Publicité

Ces cités en mal de regard

Quand les quartiers vibrent autrement !

2 juillet 2025

Il y a ces cités à Maurice dont la simple évocation du nom fait se hausser les sourcils et se détourner les regards. À Port-Louis, de Roche-Bois à Sainte-Croix, nous nous sommes baladés dans les rues de Cité Briquetterie, de Batterie Cassée ou encore de Cité Ducray. Malheureusement, ce jour-là, en début d’après-midi, l’accès à Karo Kalyptus nous est refusé… Reprenons depuis le début. C’est sûr, les cités évoquent trop souvent une stigmatisation tenace. Si autrefois, la pauvreté et l’échec scolaire dominaient les récits, aujourd’hui, c’est la peur des fléaux sociaux – comme la drogue – qui fait frissonner.
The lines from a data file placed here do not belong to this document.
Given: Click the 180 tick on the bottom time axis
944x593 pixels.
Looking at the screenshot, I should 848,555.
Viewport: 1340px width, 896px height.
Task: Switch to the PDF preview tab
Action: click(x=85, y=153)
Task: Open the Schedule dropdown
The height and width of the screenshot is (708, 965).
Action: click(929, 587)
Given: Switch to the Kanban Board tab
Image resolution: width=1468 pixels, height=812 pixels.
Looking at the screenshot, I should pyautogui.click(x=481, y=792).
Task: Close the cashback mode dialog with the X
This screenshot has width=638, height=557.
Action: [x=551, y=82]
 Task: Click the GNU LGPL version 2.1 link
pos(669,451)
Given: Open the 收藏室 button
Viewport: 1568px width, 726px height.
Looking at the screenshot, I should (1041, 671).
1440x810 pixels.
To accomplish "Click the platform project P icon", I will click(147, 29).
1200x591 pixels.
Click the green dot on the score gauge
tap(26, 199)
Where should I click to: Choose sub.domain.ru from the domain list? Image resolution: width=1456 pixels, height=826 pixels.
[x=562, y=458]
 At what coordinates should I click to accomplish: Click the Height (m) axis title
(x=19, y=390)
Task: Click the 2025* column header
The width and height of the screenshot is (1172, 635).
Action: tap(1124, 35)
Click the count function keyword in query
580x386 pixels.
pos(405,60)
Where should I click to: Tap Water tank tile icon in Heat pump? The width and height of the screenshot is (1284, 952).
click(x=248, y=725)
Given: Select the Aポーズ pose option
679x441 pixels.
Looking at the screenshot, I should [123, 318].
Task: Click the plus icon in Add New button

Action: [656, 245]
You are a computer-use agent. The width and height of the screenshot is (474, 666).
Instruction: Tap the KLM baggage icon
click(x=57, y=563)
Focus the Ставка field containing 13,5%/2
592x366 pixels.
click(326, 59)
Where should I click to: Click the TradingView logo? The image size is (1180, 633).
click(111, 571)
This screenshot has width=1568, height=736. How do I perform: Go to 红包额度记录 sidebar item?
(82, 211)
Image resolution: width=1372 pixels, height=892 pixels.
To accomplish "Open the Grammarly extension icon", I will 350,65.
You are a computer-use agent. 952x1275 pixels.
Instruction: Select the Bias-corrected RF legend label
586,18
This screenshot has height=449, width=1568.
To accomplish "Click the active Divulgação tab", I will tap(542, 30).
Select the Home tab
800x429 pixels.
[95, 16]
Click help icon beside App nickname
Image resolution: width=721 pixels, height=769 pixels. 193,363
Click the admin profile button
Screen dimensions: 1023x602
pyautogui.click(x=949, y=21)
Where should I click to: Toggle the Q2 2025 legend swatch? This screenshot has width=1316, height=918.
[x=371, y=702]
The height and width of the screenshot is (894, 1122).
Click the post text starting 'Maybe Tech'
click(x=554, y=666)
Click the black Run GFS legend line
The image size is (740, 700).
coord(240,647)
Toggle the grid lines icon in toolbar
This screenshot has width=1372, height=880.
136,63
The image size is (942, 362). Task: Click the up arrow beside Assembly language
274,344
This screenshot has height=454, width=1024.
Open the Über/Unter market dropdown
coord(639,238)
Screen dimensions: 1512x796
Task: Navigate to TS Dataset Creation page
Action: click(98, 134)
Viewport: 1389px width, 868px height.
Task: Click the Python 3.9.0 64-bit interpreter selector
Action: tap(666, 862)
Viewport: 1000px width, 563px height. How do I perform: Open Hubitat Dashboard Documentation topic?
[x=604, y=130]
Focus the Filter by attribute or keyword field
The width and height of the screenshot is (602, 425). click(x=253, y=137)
À peine arrivés dans ces quartiers, nous nous sentons dévisagés, comme si tout le monde reconnaissait en nous des étrangers aux lieux. Si la vue d’une caméra ou d’un carnet agace certains, d’autres, au contraire, veulent raconter l’autre facette, moins sombre, plus humaine. Nous avons voulu marcher ici, comme partout ailleurs à Maurice, armés de notre sourire et de cette envie sincère de découvrir les gens, les lieux, les talents, les aînés et cette jeunesse qui rêve d’un avenir plus clair. Le hic du jour ? Une tentative d’entrée à Karo Kaliptis stoppée net : «Ou pa pou gagn rantre sa ler-la mamzel ! Sirtou pa ek enn kamera ni ou portab !» Choqués, tristes, mais respectueux, nous avons reculé. Pourtant, ceux qui ont bien voulu nous parler nous ont ouvert tout un monde : celui de la joie de vivre malgré tout, de la solidarité tenace, d’aînés au regard vif, de jeunes encore motivés. Depuis le 15 juin, avec Anou Transform Nou Landrwa, de Karo Kalyptus au Roche-Bois Youth Centre, des activités voient le jour pour redonner espoir, canaliser l’énergie et, surtout, offrir des alternatives à la dérive.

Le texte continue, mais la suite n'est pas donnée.